Bahkan, dalam perdebatan yang terjadi, Nasir sempat meminta Orias untuk meninggalkan ruangan, ketika dirinya menjelaskan ihwal GLobal Bond yang digunakan untuk refinancing utang untuk membayar Freeport Indonesia.
Perdebatan itu sempat mereda usai Wakil Ketua Komisi VII Alex Noerdin menengahi dan skors rapat selama 15 menit.
Setelah itu, Alex kembali membuka rapat dan melanjutkan pembahasan terkait realisasi CSR yang dialokasikan perusahaan pelat merah selama Covid-19.
Padahal, sebelumnya holding tambang sedang menjelaskan satu persatu persoalan produksi dan dampak pandemi terhadap penerimaan negara.

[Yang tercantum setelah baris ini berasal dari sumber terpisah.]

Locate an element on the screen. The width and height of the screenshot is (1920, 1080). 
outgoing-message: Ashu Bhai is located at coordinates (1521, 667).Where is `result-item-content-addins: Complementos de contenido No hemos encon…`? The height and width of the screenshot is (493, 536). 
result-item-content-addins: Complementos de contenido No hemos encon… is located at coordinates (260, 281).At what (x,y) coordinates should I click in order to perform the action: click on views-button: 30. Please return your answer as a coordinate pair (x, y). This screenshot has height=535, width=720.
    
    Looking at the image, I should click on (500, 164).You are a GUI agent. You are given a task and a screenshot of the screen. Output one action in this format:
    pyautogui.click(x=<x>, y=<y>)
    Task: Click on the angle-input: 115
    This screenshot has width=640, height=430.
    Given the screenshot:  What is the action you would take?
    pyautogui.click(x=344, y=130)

Saat pemaparan realisasi CSR PT Bukit Asam dan PT Timah, Alex menyela pembicaraan. Ia mengatakan, pemberian CSR mestinya melibatkan anggota dewan.

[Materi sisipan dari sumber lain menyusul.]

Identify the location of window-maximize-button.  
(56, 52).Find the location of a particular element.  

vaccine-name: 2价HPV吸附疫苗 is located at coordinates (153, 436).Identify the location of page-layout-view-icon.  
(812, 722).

"Bapak ingat enggak, siapa yang membantu proyek di Sumatra Selatan tersebut?" tanya Alex.
Direktur Utama PT Bukit Asam, Arviyan Arifin, pun menjawabnya.
"Kalau tidak salah namanya Pak Alex Noerdin pak," kata Arviyan.
"Nah, saya mati-matian waktu itu bantu, masa penyerahan CSR enggak melibatkan kami. Paling tidak kami dikasih ruang untuk ikut serta menyerahkan bantuan tersebut ke masyarakat," imbuh Alex.
Tak hanya Alex, Wakil Ketua Komisi VII DPR RI Fraksi Gerindra Ramson Siagian juga angkat bicara saat membahas mengenai CSR.
Ramson mengatakan, ke depan mestinya apabila hendak melakukan kegiatan CSR perlu menyertakan Anggota DPR.
"Ya ke depannya, untuk pembagian CSR yang di luar apa yang sudah dilakukan ini bisa berkoordinasi dengan Sekretariat Komisi VII untuk bisa CSR ini disalurkan ke dapil-dapil anggota komisi VII," ucap Ramson.
Belakangan saat dikonfirmasi, Ramson menyatakan, bahwa permintaan itu barus sebatas usulan.
Ia berharap agar anggota Komisi VII dapat diikutsertakan pada saat prosesi serah terima di daerah pemilihannya.
Sebab, menurut dia, hal itu merupakan bagian dari fungsi pengawasan terhadap kinerja BUMN serta kepedulian terhadap masyarakat di dapil tersebut.
"Artinya bersama-sama saat serah terima ke rakyat, itu saja," kata Ramson kepada Kompas TV pada Rabu, (1/7/2020).